Но тот, чьей фирмы буквы трафарета,
Молчит в своем заморском далеке.
Валяющихся в поле мясом рваным
Ему из дальней дали не видать.
Ему в его стране за океаном
И тишь, и гладь, и божья благодать…
А в час, когда добудешь ты победу,
Придет, роняя сладкие слова,
Он за добычей, как шакал по следу
Израненного в смертной схватке льва.

Подобные выражения неблагодарности, тиражируемые миллионами экземпляров и провоцировавшие враждебные чувства к союзнику, разумеется, весьма скрупулезно регистрировались посольством США, прежде всего теми его сотрудниками, которые воспринимали союз с СССР в качестве «странного альянса» (так называлась вышедшая после войны книга американского военного атташе в Москве Джона Дина{616}).

Справедливости ради надо сказать, что подобные настроения — правда, в значительно более спокойных тонах — были отражены и в публикациях британских газет, утверждавших, что США заинтересованы в том, чтобы Англия была обескровлена, а Америка в последнюю секунду выступила в качестве спасителя{617}.

Мнение Буллита и донесения из Москвы какое-то влияние на Рузвельта оказывали, но он продолжал возлагать чрезмерно большие надежды на добрую волю советского лидера. Жесткие суждения Буллита Рузвельту явно не понравились, и в последующие годы он игнорировал старого дипломата. Халл попытался привлечь того к работе, назначив, например, чрезвычайным послом по делам Африки и Среднего Востока, но на его меморандуме Рузвельт написал издевательскую резолюцию: «Почему не послом в Саудовскую Аравию?»{618} Такой пост фактически означал бы полное отстранение Буллита от реальных политических дел.

В американо-советских отношениях этого времени немалое место занимал польский вопрос. Речь шла о территориях, захваченных СССР в 1939 году и затем включенных в состав Украинской и Белорусской республик, о взаимоотношениях с польским эмигрантским правительством, находившимся в Лондоне, об обнаружении немецкими оккупантами летом 1942 года в Катынском лесу под Смоленском массовых захоронений польских военных, расстрелянных советскими спецслужбами в мае 1940-го.

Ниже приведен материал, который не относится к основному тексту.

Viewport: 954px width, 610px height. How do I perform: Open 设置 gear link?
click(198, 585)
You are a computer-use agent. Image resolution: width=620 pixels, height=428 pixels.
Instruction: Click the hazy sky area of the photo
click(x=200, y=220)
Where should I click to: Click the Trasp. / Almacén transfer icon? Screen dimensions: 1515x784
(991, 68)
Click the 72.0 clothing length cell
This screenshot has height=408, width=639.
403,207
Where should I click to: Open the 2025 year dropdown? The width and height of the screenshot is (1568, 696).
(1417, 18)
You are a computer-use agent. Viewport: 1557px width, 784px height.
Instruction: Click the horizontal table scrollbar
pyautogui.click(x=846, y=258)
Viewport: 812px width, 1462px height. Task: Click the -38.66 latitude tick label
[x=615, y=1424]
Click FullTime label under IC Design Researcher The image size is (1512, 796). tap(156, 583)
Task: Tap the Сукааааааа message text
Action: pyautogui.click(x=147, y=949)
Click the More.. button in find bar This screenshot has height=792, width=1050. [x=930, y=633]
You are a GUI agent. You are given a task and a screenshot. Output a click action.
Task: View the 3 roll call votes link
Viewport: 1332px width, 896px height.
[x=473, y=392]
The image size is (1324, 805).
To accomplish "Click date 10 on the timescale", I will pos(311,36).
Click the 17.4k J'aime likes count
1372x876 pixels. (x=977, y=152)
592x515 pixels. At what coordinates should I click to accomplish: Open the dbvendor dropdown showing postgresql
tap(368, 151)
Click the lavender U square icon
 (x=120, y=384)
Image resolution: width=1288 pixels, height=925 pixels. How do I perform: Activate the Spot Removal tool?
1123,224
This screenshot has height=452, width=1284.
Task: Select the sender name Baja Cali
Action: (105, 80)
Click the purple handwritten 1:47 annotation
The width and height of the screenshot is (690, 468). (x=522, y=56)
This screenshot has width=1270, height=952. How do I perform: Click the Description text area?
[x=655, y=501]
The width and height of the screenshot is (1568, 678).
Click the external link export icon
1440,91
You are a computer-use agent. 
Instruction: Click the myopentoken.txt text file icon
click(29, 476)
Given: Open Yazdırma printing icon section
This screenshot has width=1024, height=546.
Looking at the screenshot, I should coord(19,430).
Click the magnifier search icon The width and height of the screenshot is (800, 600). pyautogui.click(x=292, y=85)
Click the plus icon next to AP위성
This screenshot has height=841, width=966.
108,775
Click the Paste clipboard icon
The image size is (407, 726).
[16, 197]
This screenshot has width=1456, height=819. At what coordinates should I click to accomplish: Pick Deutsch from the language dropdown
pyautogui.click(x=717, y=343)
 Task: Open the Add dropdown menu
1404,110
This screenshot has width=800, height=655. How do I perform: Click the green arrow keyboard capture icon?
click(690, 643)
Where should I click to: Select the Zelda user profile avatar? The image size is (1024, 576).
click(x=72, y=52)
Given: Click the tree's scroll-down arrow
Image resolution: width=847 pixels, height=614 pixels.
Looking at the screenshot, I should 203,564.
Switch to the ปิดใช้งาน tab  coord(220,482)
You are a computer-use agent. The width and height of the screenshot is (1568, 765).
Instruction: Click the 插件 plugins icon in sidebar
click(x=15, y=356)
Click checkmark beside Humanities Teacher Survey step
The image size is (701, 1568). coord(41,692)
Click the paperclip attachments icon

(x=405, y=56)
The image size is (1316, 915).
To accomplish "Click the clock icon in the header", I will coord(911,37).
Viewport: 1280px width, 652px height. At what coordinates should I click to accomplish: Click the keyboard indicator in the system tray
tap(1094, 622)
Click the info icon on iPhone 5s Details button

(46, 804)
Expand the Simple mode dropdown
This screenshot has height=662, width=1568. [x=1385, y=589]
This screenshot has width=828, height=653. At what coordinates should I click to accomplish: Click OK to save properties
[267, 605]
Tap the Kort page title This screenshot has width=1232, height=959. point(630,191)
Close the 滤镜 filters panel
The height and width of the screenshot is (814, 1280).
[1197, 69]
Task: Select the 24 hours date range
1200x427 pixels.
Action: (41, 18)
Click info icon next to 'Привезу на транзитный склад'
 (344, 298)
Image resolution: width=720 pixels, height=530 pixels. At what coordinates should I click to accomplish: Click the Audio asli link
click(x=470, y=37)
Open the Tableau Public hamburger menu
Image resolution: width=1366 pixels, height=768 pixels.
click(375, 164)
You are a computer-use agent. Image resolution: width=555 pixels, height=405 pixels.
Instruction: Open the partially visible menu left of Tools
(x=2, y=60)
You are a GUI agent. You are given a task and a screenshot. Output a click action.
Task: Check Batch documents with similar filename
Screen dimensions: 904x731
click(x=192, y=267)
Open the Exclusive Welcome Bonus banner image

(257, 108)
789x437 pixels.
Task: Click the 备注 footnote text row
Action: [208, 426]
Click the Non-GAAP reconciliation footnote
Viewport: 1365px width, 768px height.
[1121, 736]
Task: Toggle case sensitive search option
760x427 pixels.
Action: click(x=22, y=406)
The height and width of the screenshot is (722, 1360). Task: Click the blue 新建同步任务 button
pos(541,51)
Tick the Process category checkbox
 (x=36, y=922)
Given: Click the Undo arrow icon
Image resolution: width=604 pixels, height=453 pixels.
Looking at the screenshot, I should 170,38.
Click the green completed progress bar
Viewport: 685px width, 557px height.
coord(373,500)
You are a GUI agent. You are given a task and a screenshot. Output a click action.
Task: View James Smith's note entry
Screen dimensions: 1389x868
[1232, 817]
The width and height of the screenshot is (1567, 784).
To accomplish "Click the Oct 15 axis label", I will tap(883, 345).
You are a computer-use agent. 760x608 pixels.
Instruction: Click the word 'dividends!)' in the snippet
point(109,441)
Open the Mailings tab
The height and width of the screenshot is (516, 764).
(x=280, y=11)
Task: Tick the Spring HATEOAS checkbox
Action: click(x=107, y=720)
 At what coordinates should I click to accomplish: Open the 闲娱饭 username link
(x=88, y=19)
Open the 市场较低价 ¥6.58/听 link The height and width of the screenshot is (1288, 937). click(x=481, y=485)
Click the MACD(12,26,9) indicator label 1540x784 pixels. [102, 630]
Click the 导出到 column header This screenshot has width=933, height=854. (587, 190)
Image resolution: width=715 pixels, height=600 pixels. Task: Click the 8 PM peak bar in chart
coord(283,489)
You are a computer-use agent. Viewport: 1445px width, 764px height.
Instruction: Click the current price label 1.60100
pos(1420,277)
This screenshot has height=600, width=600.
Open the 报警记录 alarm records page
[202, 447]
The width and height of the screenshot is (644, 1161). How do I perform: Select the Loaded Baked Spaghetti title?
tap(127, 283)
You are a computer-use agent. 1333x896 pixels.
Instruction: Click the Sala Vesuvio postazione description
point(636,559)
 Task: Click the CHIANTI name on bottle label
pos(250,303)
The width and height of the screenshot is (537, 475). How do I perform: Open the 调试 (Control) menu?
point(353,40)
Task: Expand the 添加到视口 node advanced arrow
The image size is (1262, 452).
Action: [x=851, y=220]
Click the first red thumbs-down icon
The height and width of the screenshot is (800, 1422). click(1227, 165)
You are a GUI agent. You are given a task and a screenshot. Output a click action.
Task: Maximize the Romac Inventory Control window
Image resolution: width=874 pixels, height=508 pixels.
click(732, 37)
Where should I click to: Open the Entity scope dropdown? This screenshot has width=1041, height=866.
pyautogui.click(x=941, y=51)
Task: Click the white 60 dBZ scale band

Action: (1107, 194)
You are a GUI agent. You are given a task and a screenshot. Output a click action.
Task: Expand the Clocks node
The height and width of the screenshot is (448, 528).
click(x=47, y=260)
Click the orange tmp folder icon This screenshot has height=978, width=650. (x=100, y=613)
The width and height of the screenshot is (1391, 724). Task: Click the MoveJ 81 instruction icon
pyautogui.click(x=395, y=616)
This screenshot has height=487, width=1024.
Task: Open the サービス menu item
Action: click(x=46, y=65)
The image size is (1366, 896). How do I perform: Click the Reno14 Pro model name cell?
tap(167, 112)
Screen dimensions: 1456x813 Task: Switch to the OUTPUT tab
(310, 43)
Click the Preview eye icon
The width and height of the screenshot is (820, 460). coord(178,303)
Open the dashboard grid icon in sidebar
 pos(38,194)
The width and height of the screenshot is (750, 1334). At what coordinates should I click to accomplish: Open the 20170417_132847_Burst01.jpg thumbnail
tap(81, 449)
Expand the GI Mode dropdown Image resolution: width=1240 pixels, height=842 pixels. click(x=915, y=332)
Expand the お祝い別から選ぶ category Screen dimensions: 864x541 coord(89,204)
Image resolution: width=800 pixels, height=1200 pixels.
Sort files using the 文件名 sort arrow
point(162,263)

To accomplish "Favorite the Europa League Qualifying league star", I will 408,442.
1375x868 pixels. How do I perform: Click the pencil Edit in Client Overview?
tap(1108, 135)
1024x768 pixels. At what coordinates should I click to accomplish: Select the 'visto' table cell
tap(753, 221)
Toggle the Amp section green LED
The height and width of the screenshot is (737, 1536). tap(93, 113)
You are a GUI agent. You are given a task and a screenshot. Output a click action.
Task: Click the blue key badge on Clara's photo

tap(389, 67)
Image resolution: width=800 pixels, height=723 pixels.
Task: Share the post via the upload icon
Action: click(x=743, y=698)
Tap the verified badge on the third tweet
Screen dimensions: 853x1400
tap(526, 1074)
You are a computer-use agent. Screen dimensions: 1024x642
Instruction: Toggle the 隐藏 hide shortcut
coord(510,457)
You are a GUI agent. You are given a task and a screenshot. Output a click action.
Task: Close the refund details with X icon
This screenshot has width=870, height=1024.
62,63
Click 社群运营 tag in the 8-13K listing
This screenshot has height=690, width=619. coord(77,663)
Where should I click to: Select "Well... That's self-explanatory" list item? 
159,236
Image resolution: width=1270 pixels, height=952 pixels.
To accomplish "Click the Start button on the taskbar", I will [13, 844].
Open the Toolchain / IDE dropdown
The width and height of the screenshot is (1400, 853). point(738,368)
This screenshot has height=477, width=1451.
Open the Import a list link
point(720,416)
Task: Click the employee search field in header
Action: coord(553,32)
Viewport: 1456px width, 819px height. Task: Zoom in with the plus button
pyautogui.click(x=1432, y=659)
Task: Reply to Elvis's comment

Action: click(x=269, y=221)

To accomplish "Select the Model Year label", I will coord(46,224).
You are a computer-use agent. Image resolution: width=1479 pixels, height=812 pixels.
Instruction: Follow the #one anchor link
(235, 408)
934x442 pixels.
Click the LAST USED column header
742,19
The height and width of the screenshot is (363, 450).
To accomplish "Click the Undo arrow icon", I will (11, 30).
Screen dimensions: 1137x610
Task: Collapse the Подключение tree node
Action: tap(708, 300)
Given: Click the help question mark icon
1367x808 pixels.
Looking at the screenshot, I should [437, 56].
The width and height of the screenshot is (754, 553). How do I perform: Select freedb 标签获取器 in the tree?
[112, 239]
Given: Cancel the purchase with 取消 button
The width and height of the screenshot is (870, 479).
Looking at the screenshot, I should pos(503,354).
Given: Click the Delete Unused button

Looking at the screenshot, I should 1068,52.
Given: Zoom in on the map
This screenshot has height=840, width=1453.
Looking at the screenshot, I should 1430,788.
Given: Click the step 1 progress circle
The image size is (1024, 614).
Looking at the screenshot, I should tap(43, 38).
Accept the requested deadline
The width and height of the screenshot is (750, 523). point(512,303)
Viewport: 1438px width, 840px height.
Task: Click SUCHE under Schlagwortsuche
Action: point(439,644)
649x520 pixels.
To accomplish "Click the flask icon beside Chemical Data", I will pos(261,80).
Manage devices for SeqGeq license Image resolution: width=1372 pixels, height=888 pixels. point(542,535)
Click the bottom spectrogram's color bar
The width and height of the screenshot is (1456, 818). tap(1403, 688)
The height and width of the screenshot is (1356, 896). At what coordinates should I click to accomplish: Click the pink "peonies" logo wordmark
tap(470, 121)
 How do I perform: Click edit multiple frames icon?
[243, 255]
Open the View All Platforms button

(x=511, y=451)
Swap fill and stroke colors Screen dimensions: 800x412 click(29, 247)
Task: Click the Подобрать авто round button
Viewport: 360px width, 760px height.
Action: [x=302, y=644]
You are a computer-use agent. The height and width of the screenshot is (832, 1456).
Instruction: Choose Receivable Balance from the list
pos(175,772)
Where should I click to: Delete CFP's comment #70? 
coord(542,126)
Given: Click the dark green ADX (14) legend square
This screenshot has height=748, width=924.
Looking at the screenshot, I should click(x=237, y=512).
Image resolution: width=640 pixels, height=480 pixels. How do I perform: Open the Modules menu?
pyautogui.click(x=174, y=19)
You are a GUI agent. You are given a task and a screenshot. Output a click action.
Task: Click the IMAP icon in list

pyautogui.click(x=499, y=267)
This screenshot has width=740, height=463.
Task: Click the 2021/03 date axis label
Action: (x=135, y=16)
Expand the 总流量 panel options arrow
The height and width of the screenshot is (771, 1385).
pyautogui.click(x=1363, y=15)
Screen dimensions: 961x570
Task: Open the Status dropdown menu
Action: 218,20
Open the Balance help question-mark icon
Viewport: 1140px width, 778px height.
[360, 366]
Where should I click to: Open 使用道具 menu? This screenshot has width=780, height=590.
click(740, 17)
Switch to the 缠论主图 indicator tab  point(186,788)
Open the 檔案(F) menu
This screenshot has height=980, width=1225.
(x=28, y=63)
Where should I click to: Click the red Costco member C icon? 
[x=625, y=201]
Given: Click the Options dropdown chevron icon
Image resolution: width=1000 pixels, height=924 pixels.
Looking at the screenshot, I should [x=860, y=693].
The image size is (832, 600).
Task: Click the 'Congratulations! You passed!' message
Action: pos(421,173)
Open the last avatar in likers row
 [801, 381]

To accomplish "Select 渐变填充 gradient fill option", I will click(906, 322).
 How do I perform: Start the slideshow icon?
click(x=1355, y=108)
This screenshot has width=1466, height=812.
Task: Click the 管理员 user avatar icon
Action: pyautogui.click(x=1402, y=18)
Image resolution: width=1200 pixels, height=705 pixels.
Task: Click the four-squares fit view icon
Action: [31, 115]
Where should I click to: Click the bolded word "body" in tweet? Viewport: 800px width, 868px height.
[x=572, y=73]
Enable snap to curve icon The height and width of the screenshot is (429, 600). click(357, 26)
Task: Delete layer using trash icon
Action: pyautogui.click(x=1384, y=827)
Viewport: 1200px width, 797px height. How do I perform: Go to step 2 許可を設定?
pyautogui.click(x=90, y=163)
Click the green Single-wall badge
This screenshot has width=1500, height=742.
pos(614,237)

Самым взрывоопасным был вопрос о трагической судьбе поляков, убитых, как доказывали немцы, по приказу Сталина. Нацистские главари использовали полученные данные, чтобы противопоставить их распространявшейся по всему миру информации о зверствах гитлеровцев. Страшная находка была для них подарком судьбы. Волей кошмарного случая коммунистическая злодейская акция была доказана злодеями, воевавшими по другую сторону фронта. Разоблачение, о котором гитлеровцы растрезвонили по всему миру, имело цель внести раскол в антигитлеровскую коалицию.

Черчилль и Рузвельт оказались в крайне щекотливой ситуации. Премьер польского эмигрантского правительства Владислав Сикорский потребовал от них объяснений и действий. Западные руководители отлично понимали, что в данном случае нацистская пропаганда не лжет, как ей это было обычно свойственно, и существуют убедительные доказательства преступления, совершённого советской стороной. Но признание их достоверными сокрушительно подорвало бы престиж СССР в общественном мнении США и Великобритании, крайне затруднило бы дальнейшее сотрудничество со Сталиным.

Черчилль, посоветовавшись с Рузвельтом, попытался внушить польским деятелям необходимость «рационального подхода». Не опровергая сделанных немцами заявлений, он убеждал: гитлеровская пропаганда пытается посеять рознь между союзниками (что соответствовало действительности) и не в их интересах давать польским деятелям заходить слишком далеко в своих претензиях к Сталину, несмотря на то, что речь шла о расстреле в Катынском лесу, а также в других районах СССР почти двадцати двух тысяч их соотечественников{619}.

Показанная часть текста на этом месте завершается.